Write out, word for word, only the data from its first line to the line containing "600x439 pixels.".

DATA TO EXAMINE Start Marker

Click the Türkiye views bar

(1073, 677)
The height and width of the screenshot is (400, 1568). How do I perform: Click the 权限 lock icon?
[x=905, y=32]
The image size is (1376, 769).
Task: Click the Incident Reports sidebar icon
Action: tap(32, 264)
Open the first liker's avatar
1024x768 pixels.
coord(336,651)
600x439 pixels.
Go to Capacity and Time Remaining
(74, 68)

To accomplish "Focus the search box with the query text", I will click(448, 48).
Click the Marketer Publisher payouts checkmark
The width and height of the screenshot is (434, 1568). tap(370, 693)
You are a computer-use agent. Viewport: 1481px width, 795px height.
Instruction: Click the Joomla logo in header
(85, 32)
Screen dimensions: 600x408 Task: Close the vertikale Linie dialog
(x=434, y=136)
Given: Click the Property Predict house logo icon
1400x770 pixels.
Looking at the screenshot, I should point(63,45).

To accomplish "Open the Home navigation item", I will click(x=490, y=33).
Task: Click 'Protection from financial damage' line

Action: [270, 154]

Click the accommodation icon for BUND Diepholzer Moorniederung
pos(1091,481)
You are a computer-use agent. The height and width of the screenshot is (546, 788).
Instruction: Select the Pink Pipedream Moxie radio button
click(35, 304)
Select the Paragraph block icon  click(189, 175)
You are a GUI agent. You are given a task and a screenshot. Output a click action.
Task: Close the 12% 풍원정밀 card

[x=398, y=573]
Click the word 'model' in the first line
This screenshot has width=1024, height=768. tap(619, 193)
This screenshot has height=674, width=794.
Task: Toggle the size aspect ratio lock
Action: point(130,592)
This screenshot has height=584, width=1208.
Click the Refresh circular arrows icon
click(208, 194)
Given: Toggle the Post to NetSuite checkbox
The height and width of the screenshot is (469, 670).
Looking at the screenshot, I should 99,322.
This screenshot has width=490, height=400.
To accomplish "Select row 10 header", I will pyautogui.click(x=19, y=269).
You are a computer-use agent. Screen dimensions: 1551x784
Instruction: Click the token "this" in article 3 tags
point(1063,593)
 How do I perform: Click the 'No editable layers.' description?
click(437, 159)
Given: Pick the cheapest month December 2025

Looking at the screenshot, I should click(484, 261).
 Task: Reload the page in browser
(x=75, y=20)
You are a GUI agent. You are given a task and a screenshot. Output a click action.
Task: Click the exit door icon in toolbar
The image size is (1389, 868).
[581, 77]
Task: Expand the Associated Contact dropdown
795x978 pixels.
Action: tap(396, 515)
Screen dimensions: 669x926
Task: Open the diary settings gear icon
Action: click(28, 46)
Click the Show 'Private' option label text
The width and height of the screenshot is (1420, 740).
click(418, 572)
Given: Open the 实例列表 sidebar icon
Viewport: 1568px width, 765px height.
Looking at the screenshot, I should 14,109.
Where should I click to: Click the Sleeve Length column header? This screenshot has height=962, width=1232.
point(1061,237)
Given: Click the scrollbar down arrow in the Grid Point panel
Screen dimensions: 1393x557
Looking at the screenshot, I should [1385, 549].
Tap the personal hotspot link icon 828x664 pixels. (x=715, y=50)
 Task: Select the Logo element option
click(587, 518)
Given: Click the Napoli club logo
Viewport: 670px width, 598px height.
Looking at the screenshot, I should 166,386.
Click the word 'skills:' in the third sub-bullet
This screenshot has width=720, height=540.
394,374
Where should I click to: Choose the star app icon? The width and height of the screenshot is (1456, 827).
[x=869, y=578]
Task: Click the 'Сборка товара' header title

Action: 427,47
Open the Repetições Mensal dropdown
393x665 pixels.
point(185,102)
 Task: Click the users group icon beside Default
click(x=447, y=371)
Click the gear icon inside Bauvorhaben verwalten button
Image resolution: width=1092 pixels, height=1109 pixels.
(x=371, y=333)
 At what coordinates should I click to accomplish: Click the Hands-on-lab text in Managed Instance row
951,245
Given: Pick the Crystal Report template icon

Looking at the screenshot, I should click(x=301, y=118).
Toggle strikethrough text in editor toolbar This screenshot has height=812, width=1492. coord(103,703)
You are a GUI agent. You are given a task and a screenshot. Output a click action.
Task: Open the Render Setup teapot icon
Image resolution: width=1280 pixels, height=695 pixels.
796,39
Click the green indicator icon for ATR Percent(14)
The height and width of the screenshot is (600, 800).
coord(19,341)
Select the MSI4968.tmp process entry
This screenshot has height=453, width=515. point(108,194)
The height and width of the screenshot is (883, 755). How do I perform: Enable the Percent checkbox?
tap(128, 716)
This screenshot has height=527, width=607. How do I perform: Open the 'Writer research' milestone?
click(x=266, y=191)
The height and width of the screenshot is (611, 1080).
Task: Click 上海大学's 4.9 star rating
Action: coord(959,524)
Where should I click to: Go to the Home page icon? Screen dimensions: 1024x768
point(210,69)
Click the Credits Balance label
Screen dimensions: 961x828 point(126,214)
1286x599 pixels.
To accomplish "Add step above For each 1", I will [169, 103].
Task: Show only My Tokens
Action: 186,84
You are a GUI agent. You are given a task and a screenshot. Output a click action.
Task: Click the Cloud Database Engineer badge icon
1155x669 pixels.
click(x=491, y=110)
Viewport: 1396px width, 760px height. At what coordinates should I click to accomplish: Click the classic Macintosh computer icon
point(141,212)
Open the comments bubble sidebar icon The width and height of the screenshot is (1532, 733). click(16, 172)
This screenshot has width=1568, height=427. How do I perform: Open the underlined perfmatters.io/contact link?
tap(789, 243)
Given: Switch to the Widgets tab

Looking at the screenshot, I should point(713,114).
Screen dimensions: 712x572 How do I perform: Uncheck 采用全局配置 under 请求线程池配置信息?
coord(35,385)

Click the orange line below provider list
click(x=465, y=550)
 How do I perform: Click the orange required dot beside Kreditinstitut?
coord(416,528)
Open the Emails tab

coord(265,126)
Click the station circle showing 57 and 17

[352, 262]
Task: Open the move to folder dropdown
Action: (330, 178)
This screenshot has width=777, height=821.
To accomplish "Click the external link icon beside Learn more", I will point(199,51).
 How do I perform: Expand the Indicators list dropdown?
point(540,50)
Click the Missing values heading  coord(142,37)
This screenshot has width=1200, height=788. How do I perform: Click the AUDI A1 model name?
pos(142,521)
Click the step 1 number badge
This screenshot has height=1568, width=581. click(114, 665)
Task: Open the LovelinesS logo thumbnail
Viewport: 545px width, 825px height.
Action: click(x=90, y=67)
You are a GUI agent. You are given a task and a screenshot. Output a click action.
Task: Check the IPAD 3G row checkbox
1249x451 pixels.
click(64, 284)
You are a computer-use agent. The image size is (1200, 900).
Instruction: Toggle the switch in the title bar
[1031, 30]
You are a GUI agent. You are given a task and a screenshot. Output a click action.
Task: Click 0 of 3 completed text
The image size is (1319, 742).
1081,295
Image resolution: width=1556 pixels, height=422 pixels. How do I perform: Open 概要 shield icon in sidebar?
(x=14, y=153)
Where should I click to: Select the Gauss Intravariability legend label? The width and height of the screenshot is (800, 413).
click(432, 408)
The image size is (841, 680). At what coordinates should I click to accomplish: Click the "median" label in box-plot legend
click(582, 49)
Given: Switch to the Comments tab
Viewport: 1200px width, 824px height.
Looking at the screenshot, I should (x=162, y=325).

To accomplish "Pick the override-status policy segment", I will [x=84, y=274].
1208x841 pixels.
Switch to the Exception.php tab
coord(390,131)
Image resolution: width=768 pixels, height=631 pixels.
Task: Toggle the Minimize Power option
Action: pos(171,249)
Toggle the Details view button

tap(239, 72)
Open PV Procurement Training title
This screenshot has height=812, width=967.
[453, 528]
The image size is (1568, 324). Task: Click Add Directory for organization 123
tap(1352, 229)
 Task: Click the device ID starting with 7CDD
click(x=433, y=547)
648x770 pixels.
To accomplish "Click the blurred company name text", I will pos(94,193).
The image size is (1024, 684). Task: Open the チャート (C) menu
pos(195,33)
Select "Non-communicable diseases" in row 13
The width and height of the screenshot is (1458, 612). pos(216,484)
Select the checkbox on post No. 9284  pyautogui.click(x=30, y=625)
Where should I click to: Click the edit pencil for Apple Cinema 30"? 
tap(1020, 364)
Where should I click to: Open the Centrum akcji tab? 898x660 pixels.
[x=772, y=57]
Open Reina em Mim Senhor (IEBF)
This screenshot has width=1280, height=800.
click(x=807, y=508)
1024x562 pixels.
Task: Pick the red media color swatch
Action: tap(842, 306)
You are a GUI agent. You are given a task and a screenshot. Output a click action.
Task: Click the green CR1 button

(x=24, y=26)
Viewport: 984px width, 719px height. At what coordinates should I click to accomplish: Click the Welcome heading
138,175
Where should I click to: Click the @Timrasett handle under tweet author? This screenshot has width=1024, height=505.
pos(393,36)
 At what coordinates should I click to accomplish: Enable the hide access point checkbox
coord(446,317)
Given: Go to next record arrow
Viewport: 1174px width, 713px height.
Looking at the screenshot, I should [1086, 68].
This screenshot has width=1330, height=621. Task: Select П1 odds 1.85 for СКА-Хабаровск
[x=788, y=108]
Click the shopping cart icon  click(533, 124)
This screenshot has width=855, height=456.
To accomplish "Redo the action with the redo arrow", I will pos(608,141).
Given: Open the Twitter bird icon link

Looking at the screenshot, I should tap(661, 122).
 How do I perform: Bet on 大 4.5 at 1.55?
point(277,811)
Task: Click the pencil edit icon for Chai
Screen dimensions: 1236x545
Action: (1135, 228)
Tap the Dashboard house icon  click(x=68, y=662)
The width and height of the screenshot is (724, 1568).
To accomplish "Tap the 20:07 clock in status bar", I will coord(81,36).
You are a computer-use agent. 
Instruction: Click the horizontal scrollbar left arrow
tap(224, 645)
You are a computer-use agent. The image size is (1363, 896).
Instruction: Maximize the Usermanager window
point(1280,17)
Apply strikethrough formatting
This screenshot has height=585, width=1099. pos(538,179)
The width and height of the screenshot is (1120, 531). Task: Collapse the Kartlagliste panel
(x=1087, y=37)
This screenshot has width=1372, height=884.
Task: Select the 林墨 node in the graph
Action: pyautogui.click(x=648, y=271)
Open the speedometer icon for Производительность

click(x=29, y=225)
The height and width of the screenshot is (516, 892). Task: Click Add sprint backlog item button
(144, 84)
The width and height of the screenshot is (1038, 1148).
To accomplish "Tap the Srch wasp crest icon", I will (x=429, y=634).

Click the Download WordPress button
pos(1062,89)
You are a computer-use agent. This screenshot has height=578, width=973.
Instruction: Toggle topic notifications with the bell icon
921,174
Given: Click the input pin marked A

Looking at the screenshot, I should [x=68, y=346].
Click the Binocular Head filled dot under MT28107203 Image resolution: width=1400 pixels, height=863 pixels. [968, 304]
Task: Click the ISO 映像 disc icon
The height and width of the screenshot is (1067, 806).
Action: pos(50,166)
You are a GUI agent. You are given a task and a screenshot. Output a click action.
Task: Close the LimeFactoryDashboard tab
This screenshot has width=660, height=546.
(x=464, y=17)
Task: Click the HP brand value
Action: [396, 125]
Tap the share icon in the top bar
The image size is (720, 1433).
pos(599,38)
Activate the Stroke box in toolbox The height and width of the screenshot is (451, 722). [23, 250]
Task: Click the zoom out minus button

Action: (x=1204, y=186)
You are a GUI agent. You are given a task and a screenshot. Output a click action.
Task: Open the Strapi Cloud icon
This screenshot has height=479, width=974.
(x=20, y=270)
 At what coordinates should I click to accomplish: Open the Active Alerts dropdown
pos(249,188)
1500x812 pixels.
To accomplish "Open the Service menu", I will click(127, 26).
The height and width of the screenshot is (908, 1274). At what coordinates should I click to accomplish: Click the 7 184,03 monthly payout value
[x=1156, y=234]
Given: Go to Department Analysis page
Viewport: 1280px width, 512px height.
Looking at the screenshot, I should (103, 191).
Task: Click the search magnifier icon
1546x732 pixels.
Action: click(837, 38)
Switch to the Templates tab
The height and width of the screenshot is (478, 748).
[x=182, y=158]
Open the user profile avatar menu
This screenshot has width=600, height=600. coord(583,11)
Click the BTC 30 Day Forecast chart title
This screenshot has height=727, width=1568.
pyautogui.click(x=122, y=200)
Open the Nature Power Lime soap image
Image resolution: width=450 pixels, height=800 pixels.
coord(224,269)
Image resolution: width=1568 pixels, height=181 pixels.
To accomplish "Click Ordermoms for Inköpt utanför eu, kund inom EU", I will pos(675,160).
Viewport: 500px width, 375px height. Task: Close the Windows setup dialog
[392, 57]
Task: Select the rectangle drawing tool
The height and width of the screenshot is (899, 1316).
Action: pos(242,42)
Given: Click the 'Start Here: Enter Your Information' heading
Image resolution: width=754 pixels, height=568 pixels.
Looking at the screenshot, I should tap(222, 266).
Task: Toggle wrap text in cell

DATA TO EXAMINE End Marker

REPLY |
Click the Türkiye views bar

(1073, 677)
The height and width of the screenshot is (400, 1568). How do I perform: Click the 权限 lock icon?
[x=905, y=32]
The image size is (1376, 769).
Task: Click the Incident Reports sidebar icon
Action: tap(32, 264)
Open the first liker's avatar
1024x768 pixels.
coord(336,651)
600x439 pixels.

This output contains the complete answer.